Place your hands behind your head and lock them together by clasping your fingers. This is the starting position.
Elevate your upper body so that it creates an imaginary V-shape with your thighs. Breathe out when performing this part of the exercise.
Once you feel the contraction for a second, lower your upper body back down to the starting position while inhaling.
Planks
Supporting your weight on your toes and your forearms, place your body in a prone position with your arms bent directly below the shoulder.
Keep your body straight at all times, and hold this position as long as possible.
Pushups
Assume a prone position with your body straight, supported by your extended arms and your toes, with your hands shoulder-width apart. This will be your starting position.
Start by flexing the elbows, lowering your torso to the ground. Do not allow your hips to rise or to sag.
Pause at the bottom of the motion, and then extend at the elbows to return to the starting position.
Mountain Climbers
Begin in a pushup position, with your weight supported by your hands and toes. Flexing the knee and hip, bring one leg until the knee is approximately under the hip. This will be your starting position.
Explosively reverse the positions of your legs, extending the bent leg until the leg is straight and supported by the toe, and bringing the other foot up with the hip and knee flexed. Repeat in an alternating fashion for 20-30 seconds.
Squats
Stand with feet a little wider than shoulder-width apart, hips stacked over knees, and knees over ankles.

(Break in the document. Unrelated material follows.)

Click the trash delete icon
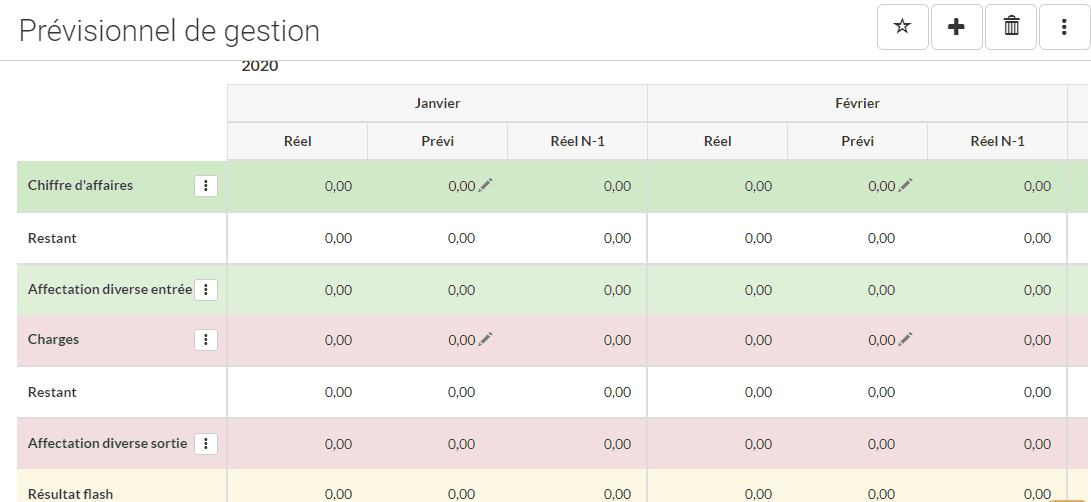 tap(1010, 27)
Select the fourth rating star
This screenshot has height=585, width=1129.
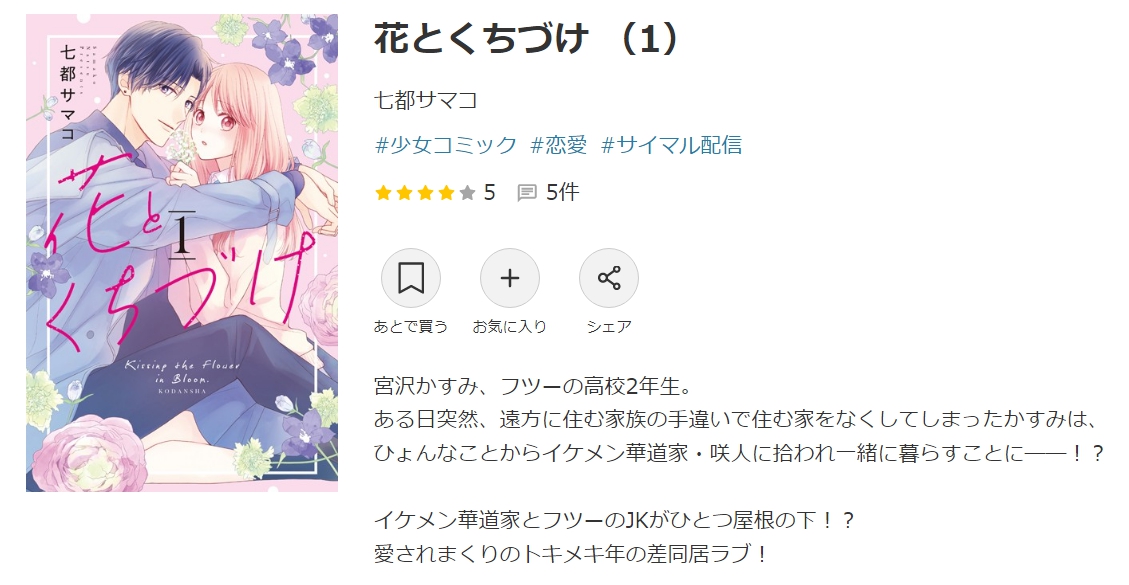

Extend arms out straight so they are parallel with the ground, palms facing down. Or, if it’s more comfortable, pull elbows close to the body, palms facing each other and thumbs pointing up.
Initiate the movement by inhaling and unlocking the hips, slightly bringing them back. Keep sending hips backward as the knees begin to bend.
While the butt starts to stick out, make sure the chest and shoulders stay upright, and the back stays straight. Keep the head facing forward with eyes straight ahead for a neutral spine.
Engage core and, with bodyweight in the heels, explode back up to standing, driving through heels.
Losing unwanted pounds doesn’t have to be a hassle and being afraid of the gym shouldn’t be an excuse. Depending on the person, the amount of reps and rotations and adding your own personal touches can turn something dreaded into fun.